Ennio Morricone is a master for many of us, precisely because he has surpassed the codes of film music. When I was talking about sound design on the matter before, for me, Morricone has done this way before anyone else. Associate a very precise and unusual sound with a film. The theme is ultimately the writing and above all the arrangements, always so particular and so visual in the universe of the films on which he has worked.
“La Revolution” was the Netflix series that undoubtedly marked an important moment of yours. Composing an entire soundtrack working with twenty-two orchestral elements I think was quite a challenge. Faced with such a monumental work there is inevitably a comparison with previous works. In electronics there is its own trademark, but in the composition of soundtracks what is the way to leave your own recognizable trace?
Precisely to bounce back from Morricone, I think that leaving a recognizable mark on a score of work is to take your universe and place it on the subject of the film you are working on. La Revolution was ultimately quite simple in terms of artistic direction. I wanted to mix the most popular instruments of the time (string quartet, harpsichords, and choirs) with fantastic electronics. Once this direction has been found, the rest requires a lot of work, but we have a common thread to build on.
For the documentary “Bastard Lion” you found yourself collaborating with a giant of electronic music, Laurent Garnier. What was it like working together and what is the most precious advice Laurent has given you?
Working with Laurent was an incredible experience and at the same time very frustrating because we have never seen each other, and the director knew very well which scenes he wanted Garnier and on which scenes he wanted Saycet. Based on this principle, our collaboration was quite limited, but we listened to everyone’s work on the film so as not to make proposals that were the opposite of each other on different scenes. He is an incredibly caring and positive person and at the end of the film, he told me that he liked my work. Precisely what I remember from my work with him is to trust himself and to show confidence in my collaborations across projects. It’s essential.

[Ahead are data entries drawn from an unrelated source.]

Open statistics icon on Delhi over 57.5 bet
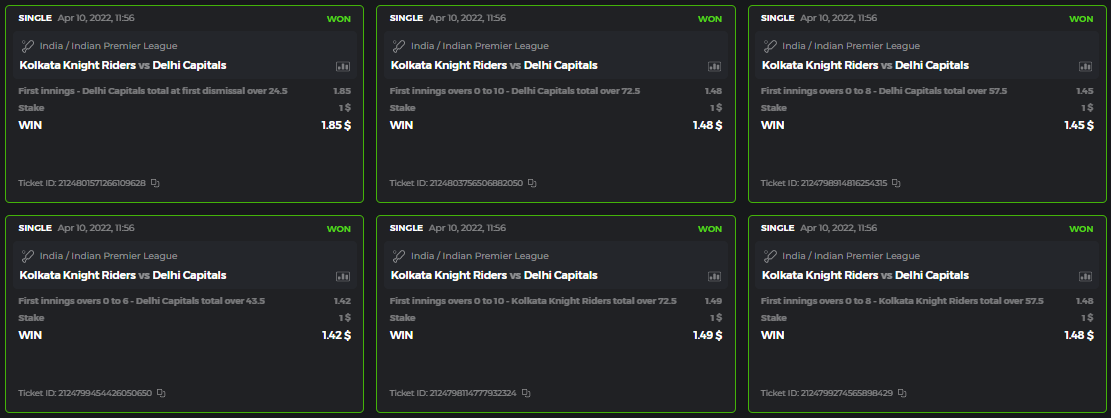coord(1085,66)
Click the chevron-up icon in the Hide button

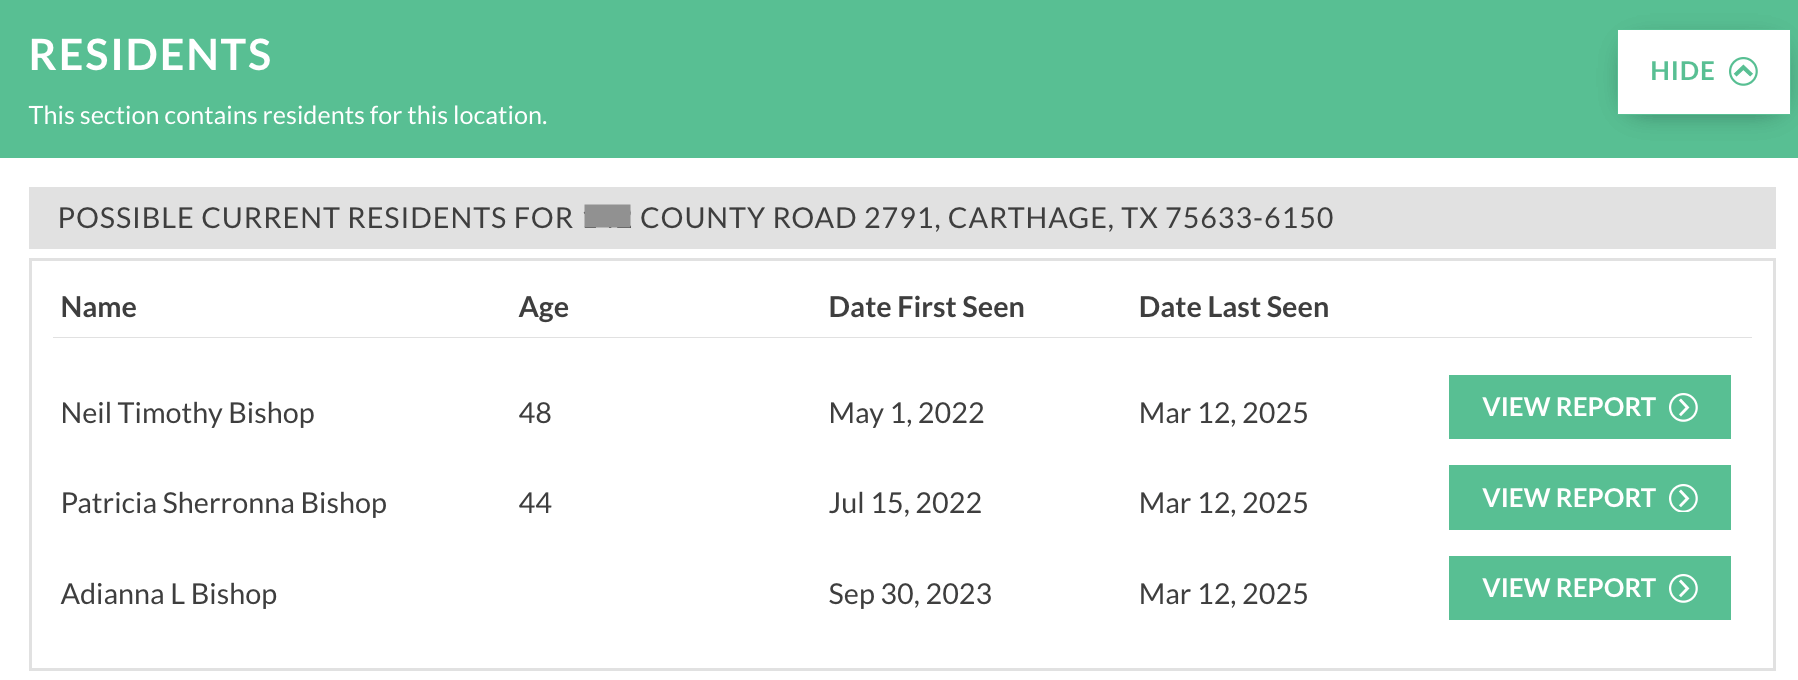point(1743,72)
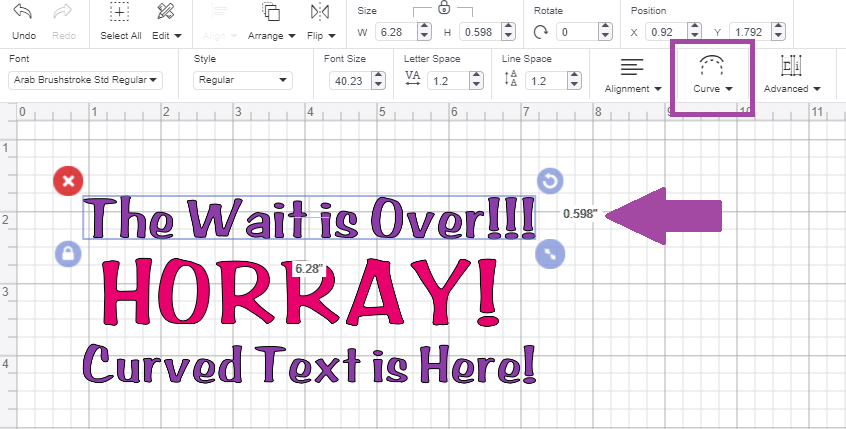Click the red delete handle on selected text
Screen dimensions: 846x429
point(67,181)
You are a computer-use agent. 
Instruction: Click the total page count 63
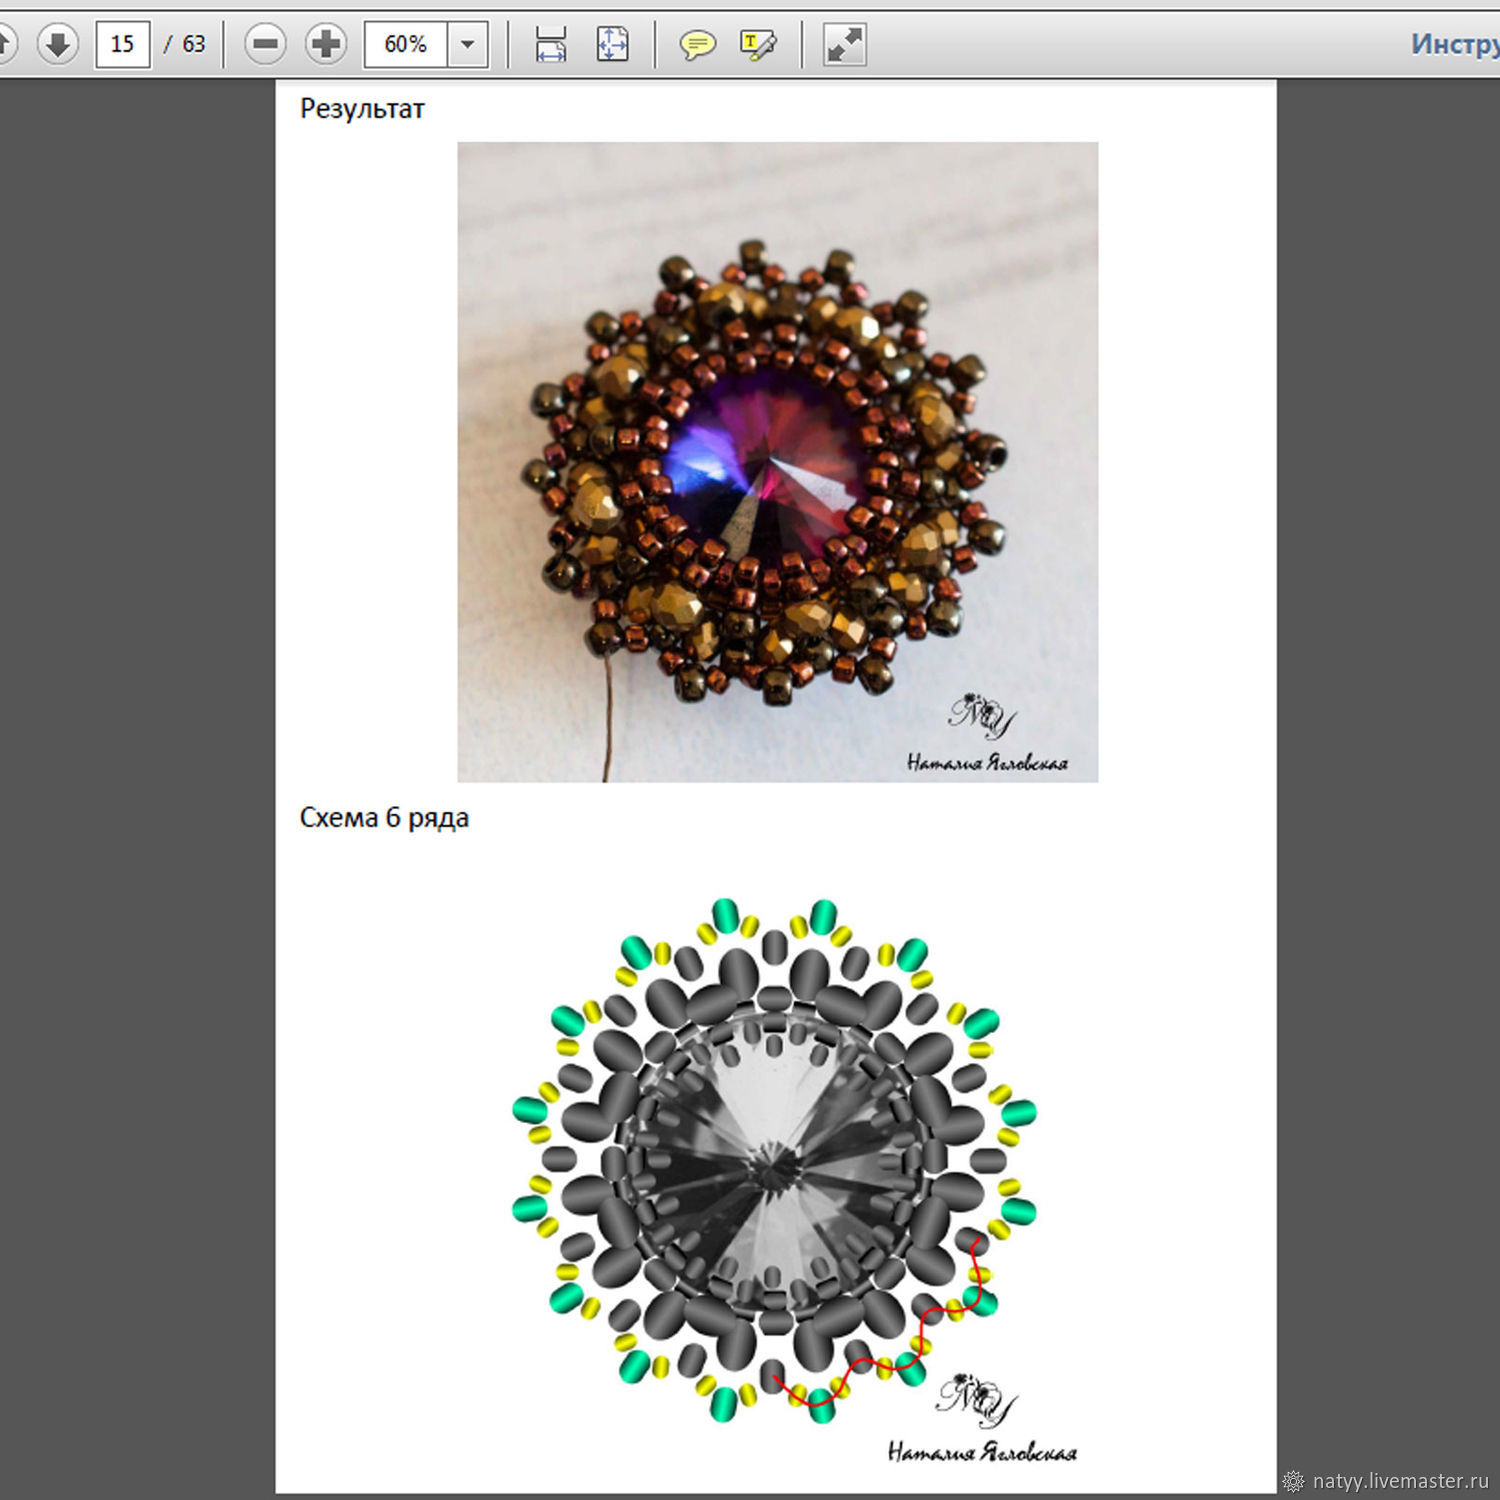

You played at the Palace of Versailles, a symbolic place for the whole of France, creating a unique show in the confrontation between the spectacular images of the palace and your powerful and full of emotion music. How was this experience and would you like to work on this theme again in the future, perhaps creating a new exhibition format in places full of history?
This creation for the Palace of Versailles was and will remain one of the most beautiful moments of my career. I do not have enough words to really express how I feel about it. Symbolically as a French person, it is a very special place full of multiple histories and artistically very rich. Immersing yourself in the palace and spending an entire week there day and night was a timeless moment. Especially if we put it in the context of the time, as we were in full lockdown of the second wave of covid in France. Everything was closed and the streets were deserted at night and life was a bit suspended. I find that you can feel this well in my work at the castle, this ghostly side linked to this very special moment that we are all living in, which with irony is attached to another historical place. Of course, I would like to do other experience of this type in other places steeped in history, but I don’t really ask myself the question and I let life take its course, we’ll see where it will take me
In this long journey, full of experiences, what are the goals you want to set for yourself for the next few years and the goals you feel you still must reach, if there are any of course?
I would really like to settle down in a more sustainable way in film music as it’s a universe in which I feel good. I would obviously like to do more concerts and generally to be more aware of the luck that I have.